Les entreprises individuelles peuvent également profiter de ce régime fiscal par le biais d’une autre disposition légale (Art. 787 C du CGI). Il n’existe ici pas d’engagement collectif étant donné le caractère individuel de ce mode d’exploitation. D’autres conditions propres à ce dispositif sont à respecter.
Les sociétés unipersonnelles quant à elles n’étaient, jusqu’en 2012, pas visées par ces deux textes et donc exclues de ce dispositif (sauf l’EURL depuis 2001).

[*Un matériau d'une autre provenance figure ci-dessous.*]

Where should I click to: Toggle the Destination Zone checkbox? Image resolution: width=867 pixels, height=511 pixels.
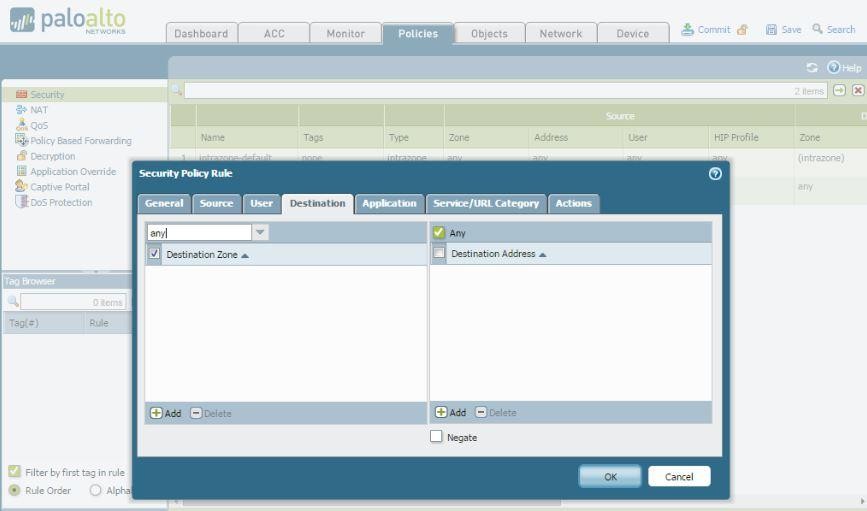tap(155, 254)
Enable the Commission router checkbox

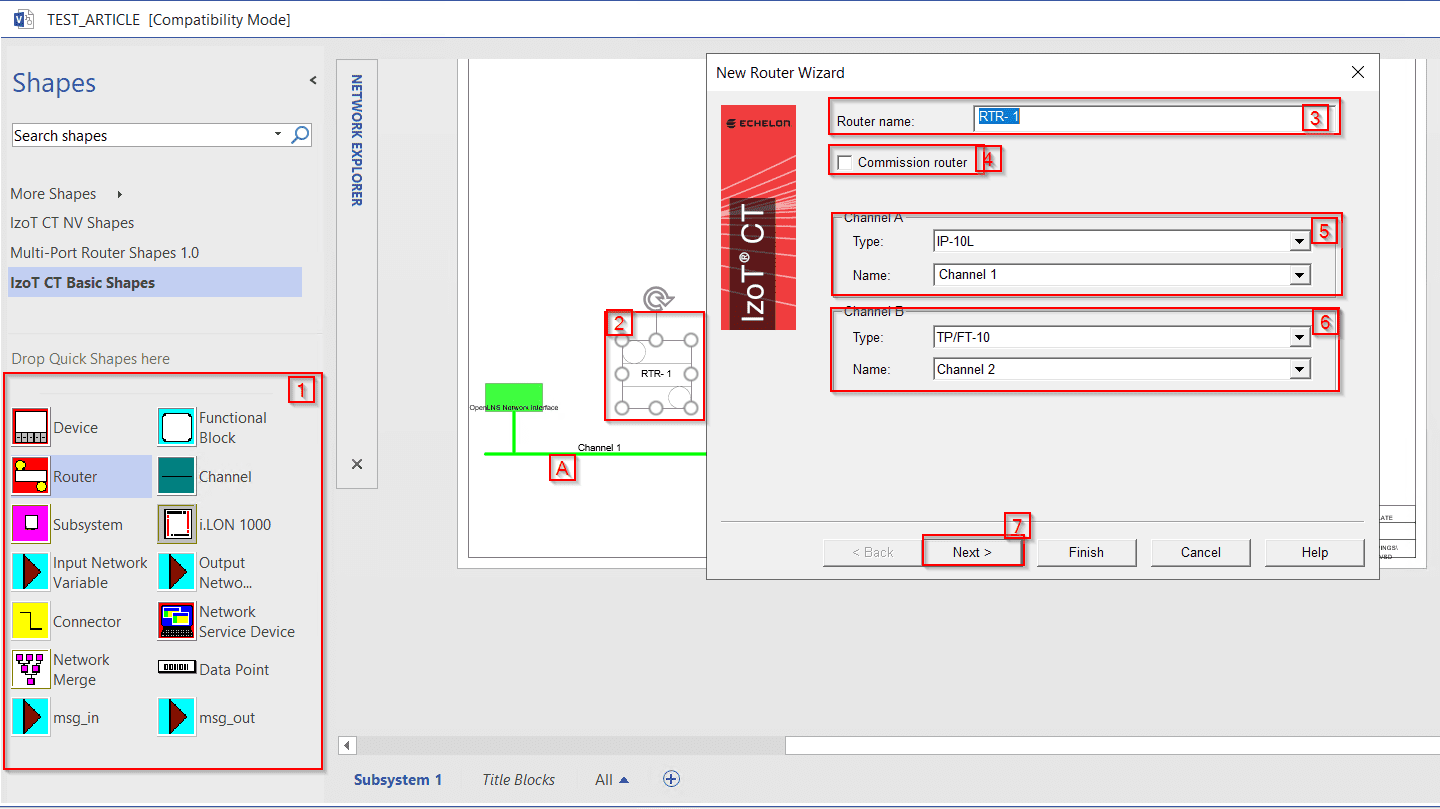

Depuis une instruction administrative (7 G-3-12), l’administration a élargi l’application de ces dispositifs aux sociétés unipersonnelles :
Les entreprises à associé unique (EURL, EARL, SASU, etc.) sont assimilées aux entreprises individuelles lorsque les dispositions relatives à l’engagement réputé acquis ne leur sont pas applicables (notamment lorsque les parts ou actions sont détenues depuis moins de deux ans). Elles doivent en conséquence répondre aux mêmes conditions.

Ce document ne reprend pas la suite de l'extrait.